Papier imprimé avec écrit dessus le mot "Grève" en arabe. Photo d'illustration ANI
Des fonctionnaires de divers administrations ont observé mercredi la grève décidée lundi par la Ligue des employés de l'administration publique, et qui doit durer jusqu'au vendredi 4 juillet inclus, pour dénoncer le « mépris persistant du gouvernement envers (leurs) droits (salariaux) et (leur) dignité ». Certains employés, comme ceux du Sérail (siège du mohafazat) du Hermel et de Baabda (Mont-Liban), se sont ainsi rendus à leur bureau sans traiter aucun dossier, selon l’Agence nationale d’information (Ani, officielle).
A contrario, à Nabatiyé, les services du Sérail- notamment les bureaux du gouverneur, de l’état civil, de l’urbanisme et de l’enseignement professionnel et technique- n’ont pas été touchés par la grève, précise l'Ani, tout comme les services du Palais de Justice, « faute d’avoir été informés de la grève ou coordonnés selon les règles par les comités des assistants judiciaires de Beyrouth ». Les employés des directions régionales des Finances et de l’Économie ont, quant à eux, respecté totalement la grève dans ce caza du Liban-Sud.
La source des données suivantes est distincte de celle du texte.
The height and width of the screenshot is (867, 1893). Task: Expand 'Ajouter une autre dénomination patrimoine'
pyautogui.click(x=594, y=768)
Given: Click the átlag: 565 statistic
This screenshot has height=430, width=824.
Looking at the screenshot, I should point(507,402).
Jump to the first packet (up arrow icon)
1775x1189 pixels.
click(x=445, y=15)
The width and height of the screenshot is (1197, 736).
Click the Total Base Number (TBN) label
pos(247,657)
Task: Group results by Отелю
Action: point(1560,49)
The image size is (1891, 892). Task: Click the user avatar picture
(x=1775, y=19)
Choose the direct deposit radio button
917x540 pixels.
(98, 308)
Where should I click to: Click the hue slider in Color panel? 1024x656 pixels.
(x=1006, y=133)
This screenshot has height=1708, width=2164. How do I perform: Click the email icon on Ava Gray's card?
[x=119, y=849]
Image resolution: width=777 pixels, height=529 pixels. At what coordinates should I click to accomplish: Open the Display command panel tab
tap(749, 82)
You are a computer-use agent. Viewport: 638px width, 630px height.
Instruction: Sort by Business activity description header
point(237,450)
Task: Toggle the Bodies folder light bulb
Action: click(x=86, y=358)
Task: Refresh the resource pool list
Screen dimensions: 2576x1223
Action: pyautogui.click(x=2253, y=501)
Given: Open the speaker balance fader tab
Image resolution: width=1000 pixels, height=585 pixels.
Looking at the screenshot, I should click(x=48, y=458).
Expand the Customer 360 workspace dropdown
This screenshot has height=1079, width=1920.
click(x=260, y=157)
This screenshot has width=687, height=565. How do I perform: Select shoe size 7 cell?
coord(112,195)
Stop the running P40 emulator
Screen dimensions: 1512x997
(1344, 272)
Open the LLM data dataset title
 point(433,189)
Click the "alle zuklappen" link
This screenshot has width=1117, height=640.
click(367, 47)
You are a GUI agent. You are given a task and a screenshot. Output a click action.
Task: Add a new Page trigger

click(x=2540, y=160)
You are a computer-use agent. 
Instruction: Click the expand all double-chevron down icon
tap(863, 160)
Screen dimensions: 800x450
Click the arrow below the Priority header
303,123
Un respect de la grève a également été observé à Tripoli, capitale du Liban-Nord, dans les différentes administrations et services. Ibrahim Nahal, membre de l’Association des employés du secteur public, a affirmé à l'Ani « le respect total de l’appel à l’arrêt de travail et à la grève », ajoutant que les employés envisagent des mesures de protestation plus poussées, pouvant aller jusqu’à « une grève ouverte ».
L'arrêt de travail décidé lundi se poursuivra de manière progressive jusqu'à l'obtention de « l'ensemble de nos droits », avait souligné le communiqué de la Ligue des employés de l'administration publique. Cette grogne des membres de la fonction publique fait notamment suite à la signature d'un décret la semaine dernière par le Conseil des ministres, approuvant une série de revalorisations salariales pour plusieurs hauts fonctionnaires, allant de 626,5 millions Livres Libanaises (7 000 dollars) à 805,5 millions LL (9 000 dollars) par mois. Une décision qui reflète « un traitement inéquitable » selon les syndicats, alors que certains fonctionnaires touchent encore l'équivalent d'à peine 500 dollars par mois et que l'ensemble des agents de l'État n'ont jusqu’à présent récupéré que 25 % de leurs rémunérations d’avant-crise en moyenne.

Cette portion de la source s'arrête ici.